*Recorded data*.
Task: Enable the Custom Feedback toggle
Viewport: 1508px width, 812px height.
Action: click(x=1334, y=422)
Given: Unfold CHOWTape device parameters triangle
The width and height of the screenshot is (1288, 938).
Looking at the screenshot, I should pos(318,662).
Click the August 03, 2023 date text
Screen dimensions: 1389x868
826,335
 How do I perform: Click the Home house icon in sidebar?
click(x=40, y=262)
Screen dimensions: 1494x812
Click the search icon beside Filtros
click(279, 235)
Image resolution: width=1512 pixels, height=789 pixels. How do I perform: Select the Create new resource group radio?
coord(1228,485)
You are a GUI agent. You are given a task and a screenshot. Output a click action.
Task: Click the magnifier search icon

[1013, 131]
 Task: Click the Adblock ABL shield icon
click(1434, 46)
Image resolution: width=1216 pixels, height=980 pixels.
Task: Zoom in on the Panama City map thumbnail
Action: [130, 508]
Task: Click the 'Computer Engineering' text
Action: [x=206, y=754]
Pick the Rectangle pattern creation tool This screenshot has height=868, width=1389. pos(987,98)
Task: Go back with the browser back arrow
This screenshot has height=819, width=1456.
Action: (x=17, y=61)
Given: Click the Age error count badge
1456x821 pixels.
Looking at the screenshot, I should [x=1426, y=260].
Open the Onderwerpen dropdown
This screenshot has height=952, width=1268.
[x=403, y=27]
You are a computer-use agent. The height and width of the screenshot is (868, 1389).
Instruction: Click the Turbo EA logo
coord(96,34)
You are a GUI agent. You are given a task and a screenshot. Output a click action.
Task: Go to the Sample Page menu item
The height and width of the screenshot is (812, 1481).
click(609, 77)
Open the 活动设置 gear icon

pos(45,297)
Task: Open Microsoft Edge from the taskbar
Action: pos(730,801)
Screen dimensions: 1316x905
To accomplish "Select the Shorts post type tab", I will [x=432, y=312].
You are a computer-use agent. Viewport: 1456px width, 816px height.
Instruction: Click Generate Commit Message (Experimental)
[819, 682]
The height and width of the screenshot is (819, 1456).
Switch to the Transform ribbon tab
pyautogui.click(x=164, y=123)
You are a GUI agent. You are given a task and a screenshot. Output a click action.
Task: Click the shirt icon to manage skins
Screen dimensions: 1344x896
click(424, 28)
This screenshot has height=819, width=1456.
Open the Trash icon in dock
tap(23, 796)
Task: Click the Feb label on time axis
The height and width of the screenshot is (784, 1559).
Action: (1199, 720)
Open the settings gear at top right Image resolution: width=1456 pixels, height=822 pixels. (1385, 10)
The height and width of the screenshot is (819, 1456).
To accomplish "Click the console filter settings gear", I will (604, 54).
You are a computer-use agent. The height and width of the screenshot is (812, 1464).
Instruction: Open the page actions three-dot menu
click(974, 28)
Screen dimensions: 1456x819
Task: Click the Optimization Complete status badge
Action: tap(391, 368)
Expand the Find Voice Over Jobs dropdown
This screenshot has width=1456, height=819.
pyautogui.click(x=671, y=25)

*Exercise*. Taking the entries above, write out exactly the lines starting with the line containing "How do I perform: Click" and going on through the line containing "Given: Click the Age error count badge", both included, and nothing else.

*Final answer*.
 How do I perform: Click the Home house icon in sidebar?
click(x=40, y=262)
Screen dimensions: 1494x812
Click the search icon beside Filtros
click(279, 235)
Image resolution: width=1512 pixels, height=789 pixels. How do I perform: Select the Create new resource group radio?
coord(1228,485)
You are a GUI agent. You are given a task and a screenshot. Output a click action.
Task: Click the magnifier search icon

[1013, 131]
 Task: Click the Adblock ABL shield icon
click(1434, 46)
Image resolution: width=1216 pixels, height=980 pixels.
Task: Zoom in on the Panama City map thumbnail
Action: [130, 508]
Task: Click the 'Computer Engineering' text
Action: [x=206, y=754]
Pick the Rectangle pattern creation tool This screenshot has height=868, width=1389. pos(987,98)
Task: Go back with the browser back arrow
This screenshot has height=819, width=1456.
Action: (x=17, y=61)
Given: Click the Age error count badge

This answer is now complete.